The Team Sky rider won the Italian Grand Tour in May to complete a remarkable ‘grand slam’ as it followed on from his Tour de France and La Vuelta wins in 2017.
Froome attempted an ultimately unsuccessful Giro-Tour double this year as he went on to finish third in the Tour de France, which was won by team-mate Geraint Thomas – leaving Froome still one short of matching the record of five Tour victories jointly held by Eddy Merckx, Bernard Hinault, Jacques Anquetil and Miguel Indurain.
The 33-year-old seems certain to target the Tour in 2019, and the shorter gap between the Giro and the Tour in 2019 – three-and-a-half weeks rather than five and a half this year – will discourage another double attempt.
Froome appeared on stage at Wednesday’s launch and was asked if he was likely to race.

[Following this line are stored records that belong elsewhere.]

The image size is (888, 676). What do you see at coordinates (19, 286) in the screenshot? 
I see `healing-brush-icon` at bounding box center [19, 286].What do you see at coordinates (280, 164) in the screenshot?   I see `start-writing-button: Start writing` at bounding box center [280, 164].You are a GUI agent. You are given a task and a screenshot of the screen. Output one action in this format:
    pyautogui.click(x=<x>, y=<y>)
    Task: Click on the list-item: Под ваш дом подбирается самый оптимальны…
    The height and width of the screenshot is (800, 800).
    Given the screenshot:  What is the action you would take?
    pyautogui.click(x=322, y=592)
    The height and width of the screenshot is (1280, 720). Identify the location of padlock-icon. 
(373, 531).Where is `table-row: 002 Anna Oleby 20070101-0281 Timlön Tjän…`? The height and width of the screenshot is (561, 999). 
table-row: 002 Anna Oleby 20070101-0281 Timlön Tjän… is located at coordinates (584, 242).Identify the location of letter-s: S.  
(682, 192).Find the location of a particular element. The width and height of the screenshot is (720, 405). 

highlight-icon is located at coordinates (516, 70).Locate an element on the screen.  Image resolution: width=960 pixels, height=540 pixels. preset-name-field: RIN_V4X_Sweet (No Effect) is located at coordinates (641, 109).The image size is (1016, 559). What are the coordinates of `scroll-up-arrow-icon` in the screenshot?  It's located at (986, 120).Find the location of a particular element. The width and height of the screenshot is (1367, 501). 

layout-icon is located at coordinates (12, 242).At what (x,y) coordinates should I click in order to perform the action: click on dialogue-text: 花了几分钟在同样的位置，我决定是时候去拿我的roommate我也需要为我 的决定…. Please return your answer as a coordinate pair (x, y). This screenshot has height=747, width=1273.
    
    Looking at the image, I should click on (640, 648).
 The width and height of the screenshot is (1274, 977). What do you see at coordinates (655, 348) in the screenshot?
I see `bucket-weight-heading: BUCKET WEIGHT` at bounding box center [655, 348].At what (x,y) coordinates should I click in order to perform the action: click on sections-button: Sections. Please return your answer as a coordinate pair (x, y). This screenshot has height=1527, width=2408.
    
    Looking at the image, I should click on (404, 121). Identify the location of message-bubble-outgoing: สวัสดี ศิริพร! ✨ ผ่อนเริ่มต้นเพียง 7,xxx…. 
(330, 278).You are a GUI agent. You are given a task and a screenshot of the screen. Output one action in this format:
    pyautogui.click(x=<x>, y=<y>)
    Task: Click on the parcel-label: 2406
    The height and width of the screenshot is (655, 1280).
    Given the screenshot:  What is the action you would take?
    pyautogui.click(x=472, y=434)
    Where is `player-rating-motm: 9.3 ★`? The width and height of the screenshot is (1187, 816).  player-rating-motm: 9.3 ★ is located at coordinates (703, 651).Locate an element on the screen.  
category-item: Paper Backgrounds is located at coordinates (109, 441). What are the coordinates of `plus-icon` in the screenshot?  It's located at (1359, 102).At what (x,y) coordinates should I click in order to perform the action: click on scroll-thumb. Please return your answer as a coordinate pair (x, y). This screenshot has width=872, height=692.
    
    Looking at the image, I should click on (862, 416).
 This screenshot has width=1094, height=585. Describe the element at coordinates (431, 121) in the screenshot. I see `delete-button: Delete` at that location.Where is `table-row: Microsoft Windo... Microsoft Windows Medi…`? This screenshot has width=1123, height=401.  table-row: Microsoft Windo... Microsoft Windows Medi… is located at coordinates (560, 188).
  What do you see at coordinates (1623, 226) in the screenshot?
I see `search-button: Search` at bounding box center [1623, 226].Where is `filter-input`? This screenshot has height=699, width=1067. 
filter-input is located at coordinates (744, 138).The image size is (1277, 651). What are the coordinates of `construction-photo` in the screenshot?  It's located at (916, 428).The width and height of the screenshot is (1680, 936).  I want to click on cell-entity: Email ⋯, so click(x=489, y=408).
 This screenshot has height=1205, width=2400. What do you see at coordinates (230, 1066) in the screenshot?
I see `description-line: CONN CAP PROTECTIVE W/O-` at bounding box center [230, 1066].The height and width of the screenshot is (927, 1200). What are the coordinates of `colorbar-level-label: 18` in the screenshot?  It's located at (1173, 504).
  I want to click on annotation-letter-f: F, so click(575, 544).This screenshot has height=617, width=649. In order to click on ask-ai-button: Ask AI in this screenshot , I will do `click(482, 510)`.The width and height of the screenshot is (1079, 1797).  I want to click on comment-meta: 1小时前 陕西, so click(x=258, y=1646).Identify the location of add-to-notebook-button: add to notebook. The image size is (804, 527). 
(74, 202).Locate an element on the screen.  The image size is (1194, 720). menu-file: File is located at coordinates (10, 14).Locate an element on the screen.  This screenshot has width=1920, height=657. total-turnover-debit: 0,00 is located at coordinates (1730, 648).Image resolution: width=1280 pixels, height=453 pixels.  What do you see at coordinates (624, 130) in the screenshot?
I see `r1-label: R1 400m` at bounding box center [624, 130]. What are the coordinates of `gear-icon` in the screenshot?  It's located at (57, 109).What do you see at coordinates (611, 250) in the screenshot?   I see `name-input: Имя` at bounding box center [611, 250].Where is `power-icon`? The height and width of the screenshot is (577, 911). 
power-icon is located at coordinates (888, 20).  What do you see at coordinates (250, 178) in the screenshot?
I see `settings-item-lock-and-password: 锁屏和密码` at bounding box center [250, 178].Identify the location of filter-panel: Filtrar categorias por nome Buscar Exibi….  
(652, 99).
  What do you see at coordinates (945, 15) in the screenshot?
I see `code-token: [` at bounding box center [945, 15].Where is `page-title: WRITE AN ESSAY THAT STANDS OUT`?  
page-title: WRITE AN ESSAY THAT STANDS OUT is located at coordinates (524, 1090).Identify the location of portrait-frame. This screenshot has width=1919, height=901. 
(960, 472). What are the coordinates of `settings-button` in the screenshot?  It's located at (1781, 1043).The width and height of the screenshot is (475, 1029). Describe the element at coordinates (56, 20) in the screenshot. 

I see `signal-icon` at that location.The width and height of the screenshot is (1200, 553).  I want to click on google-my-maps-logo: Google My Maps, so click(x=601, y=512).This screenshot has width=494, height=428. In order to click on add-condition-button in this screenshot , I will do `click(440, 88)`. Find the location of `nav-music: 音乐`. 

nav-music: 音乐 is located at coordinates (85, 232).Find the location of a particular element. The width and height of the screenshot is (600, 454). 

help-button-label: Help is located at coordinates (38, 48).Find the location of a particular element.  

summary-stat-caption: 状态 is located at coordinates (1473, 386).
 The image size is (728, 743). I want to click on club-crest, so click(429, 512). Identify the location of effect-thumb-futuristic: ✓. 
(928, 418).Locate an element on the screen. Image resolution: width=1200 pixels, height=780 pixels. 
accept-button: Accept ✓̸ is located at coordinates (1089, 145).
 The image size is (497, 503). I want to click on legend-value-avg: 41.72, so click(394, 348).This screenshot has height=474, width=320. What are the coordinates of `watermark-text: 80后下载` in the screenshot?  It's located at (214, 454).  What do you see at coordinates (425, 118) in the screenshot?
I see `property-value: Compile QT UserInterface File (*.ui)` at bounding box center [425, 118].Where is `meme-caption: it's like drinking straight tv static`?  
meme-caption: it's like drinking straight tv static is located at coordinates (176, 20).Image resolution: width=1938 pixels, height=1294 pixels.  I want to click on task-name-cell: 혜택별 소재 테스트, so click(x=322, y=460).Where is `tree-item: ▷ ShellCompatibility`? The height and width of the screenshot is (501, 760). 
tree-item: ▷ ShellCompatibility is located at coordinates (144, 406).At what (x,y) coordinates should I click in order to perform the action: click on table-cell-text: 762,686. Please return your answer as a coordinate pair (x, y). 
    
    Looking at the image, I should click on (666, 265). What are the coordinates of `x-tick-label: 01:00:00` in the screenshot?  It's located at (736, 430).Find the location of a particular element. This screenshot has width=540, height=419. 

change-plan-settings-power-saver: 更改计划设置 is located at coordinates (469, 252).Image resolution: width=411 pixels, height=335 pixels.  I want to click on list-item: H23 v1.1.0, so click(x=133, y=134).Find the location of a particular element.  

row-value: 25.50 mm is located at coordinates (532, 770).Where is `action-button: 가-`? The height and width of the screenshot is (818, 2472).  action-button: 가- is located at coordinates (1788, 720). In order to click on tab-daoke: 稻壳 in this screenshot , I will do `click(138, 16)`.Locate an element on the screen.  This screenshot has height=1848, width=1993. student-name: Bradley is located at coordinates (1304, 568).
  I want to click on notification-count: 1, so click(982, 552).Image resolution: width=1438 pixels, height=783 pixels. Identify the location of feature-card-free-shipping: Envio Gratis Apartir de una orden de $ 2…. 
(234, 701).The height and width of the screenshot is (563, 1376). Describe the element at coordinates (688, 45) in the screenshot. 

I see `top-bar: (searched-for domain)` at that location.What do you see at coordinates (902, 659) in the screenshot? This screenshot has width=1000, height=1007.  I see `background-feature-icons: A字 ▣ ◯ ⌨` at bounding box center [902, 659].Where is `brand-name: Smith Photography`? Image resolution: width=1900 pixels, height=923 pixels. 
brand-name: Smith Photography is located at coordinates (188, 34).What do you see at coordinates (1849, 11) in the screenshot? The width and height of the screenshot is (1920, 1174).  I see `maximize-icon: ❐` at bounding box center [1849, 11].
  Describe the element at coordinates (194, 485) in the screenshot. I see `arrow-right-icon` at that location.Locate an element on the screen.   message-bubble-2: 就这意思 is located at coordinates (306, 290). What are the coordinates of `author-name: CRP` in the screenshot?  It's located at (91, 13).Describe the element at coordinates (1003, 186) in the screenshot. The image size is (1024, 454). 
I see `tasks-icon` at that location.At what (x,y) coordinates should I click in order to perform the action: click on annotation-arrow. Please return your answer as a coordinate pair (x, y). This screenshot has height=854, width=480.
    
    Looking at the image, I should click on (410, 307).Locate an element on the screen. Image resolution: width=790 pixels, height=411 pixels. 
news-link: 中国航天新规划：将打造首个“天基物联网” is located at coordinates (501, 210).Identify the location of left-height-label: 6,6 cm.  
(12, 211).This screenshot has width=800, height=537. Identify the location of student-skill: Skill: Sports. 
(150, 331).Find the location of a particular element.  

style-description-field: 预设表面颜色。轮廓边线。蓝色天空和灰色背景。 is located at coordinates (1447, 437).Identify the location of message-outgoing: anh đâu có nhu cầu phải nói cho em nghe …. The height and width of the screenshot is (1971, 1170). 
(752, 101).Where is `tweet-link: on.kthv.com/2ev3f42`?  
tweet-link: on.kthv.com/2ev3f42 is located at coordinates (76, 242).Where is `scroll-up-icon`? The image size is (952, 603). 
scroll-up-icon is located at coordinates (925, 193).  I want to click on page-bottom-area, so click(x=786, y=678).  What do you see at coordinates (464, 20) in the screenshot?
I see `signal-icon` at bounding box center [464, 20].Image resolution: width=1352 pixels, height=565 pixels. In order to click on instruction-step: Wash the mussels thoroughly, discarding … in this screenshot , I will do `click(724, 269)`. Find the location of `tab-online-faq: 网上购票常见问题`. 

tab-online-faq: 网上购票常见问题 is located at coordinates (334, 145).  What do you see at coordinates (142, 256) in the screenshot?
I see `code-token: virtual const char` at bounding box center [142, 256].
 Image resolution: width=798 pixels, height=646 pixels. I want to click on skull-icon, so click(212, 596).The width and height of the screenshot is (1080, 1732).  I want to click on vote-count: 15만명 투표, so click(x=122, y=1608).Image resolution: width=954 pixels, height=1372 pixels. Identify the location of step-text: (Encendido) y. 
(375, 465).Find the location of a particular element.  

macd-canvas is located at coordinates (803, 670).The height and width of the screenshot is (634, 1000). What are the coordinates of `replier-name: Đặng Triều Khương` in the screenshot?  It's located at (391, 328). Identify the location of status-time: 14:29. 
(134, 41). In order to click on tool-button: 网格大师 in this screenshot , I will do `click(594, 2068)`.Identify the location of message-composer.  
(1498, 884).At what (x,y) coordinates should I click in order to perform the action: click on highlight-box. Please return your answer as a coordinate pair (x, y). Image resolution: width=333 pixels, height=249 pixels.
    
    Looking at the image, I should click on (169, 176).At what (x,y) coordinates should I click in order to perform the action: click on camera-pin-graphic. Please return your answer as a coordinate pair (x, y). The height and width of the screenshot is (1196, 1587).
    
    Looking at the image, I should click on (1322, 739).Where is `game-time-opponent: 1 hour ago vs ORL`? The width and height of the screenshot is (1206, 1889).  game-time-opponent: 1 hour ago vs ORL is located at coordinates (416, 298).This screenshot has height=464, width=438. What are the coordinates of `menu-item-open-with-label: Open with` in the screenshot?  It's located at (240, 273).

“I still don’t know,” he said through a translator. “It’s a decision that I have to take with the team.”
Froome was repeatedly teased by the presenters about whether he would race but laughed off their attempts to get anything more concrete from him.
“We’re all together in December at a training camp so I think in that period we will decide everything for next year,” he added. “One thing is certain – if I’m not there one of my team-mates will be coming to try to win.”
Sky appear to face a selection dilemma for next year’s Grand Tours, with Thomas’ unexpected victory leaving them with competing leaders.
Thomas has suggested he has “unfinished business” at the Giro after his 2017 bid fell flat, but will be keen to return to France as the defending champion.
Whoever does race the Giro will face a balanced route which takes place almost entirely within Italy’s borders following last year’s start in Israel, venturing out just once on an individual time trial into San Marino.
Over the course of 3,518km, the riders will tackle famed climbs including the Passo Gavia and Passo del Mortirolo and lesser-known gems such as the Colle de Nivolet to Lake Serru, which appears on stage 13.
There are a total of seven summit finishes – two of them on individual time trials. The final week is loaded with mountain tests but the overall winner will not be known until the final day and a third individual time trial which finishes in Verona’s amphitheatre.